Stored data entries
↓↓↓

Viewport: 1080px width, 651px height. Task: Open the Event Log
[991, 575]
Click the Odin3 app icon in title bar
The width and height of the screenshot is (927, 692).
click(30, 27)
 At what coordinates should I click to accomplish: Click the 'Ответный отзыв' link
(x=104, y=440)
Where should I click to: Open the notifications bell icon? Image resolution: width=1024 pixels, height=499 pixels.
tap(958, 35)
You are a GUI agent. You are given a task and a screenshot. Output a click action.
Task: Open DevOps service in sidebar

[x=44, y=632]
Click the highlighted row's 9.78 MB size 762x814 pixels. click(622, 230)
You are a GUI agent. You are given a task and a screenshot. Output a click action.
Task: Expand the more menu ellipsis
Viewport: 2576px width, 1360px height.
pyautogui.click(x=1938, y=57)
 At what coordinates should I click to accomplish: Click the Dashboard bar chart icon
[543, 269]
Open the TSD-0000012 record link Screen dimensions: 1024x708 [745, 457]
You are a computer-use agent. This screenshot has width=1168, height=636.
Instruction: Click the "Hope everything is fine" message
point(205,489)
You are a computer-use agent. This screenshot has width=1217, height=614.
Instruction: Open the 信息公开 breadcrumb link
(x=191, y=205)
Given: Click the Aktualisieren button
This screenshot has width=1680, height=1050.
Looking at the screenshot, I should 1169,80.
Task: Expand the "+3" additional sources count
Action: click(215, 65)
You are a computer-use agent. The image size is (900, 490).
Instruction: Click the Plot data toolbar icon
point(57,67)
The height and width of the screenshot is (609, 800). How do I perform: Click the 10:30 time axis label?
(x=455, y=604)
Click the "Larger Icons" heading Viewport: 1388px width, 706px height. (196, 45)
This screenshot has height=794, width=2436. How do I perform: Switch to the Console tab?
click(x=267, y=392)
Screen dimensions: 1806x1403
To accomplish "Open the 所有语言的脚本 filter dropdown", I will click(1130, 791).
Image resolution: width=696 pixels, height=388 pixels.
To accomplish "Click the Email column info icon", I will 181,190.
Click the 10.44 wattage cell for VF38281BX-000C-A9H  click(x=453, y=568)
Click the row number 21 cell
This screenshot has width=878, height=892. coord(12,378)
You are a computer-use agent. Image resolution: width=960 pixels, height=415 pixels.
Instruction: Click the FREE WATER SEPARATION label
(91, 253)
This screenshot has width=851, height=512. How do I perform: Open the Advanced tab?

↑↑↑

WHAT THIS TASK INVOLVES:
Each line of the data is to be transcribed exactly.

EXERCISE OUTPUT:
Viewport: 1080px width, 651px height. Task: Open the Event Log
[991, 575]
Click the Odin3 app icon in title bar
The width and height of the screenshot is (927, 692).
click(30, 27)
 At what coordinates should I click to accomplish: Click the 'Ответный отзыв' link
(x=104, y=440)
Where should I click to: Open the notifications bell icon? Image resolution: width=1024 pixels, height=499 pixels.
tap(958, 35)
You are a GUI agent. You are given a task and a screenshot. Output a click action.
Task: Open DevOps service in sidebar

[x=44, y=632]
Click the highlighted row's 9.78 MB size 762x814 pixels. click(622, 230)
You are a GUI agent. You are given a task and a screenshot. Output a click action.
Task: Expand the more menu ellipsis
Viewport: 2576px width, 1360px height.
pyautogui.click(x=1938, y=57)
 At what coordinates should I click to accomplish: Click the Dashboard bar chart icon
[543, 269]
Open the TSD-0000012 record link Screen dimensions: 1024x708 [745, 457]
You are a computer-use agent. This screenshot has width=1168, height=636.
Instruction: Click the "Hope everything is fine" message
point(205,489)
You are a computer-use agent. This screenshot has width=1217, height=614.
Instruction: Open the 信息公开 breadcrumb link
(x=191, y=205)
Given: Click the Aktualisieren button
This screenshot has width=1680, height=1050.
Looking at the screenshot, I should 1169,80.
Task: Expand the "+3" additional sources count
Action: click(215, 65)
You are a computer-use agent. The image size is (900, 490).
Instruction: Click the Plot data toolbar icon
point(57,67)
The height and width of the screenshot is (609, 800). How do I perform: Click the 10:30 time axis label?
(x=455, y=604)
Click the "Larger Icons" heading Viewport: 1388px width, 706px height. (196, 45)
This screenshot has height=794, width=2436. How do I perform: Switch to the Console tab?
click(x=267, y=392)
Screen dimensions: 1806x1403
To accomplish "Open the 所有语言的脚本 filter dropdown", I will click(1130, 791).
Image resolution: width=696 pixels, height=388 pixels.
To accomplish "Click the Email column info icon", I will 181,190.
Click the 10.44 wattage cell for VF38281BX-000C-A9H  click(x=453, y=568)
Click the row number 21 cell
This screenshot has width=878, height=892. coord(12,378)
You are a computer-use agent. Image resolution: width=960 pixels, height=415 pixels.
Instruction: Click the FREE WATER SEPARATION label
(91, 253)
This screenshot has width=851, height=512. How do I perform: Open the Advanced tab?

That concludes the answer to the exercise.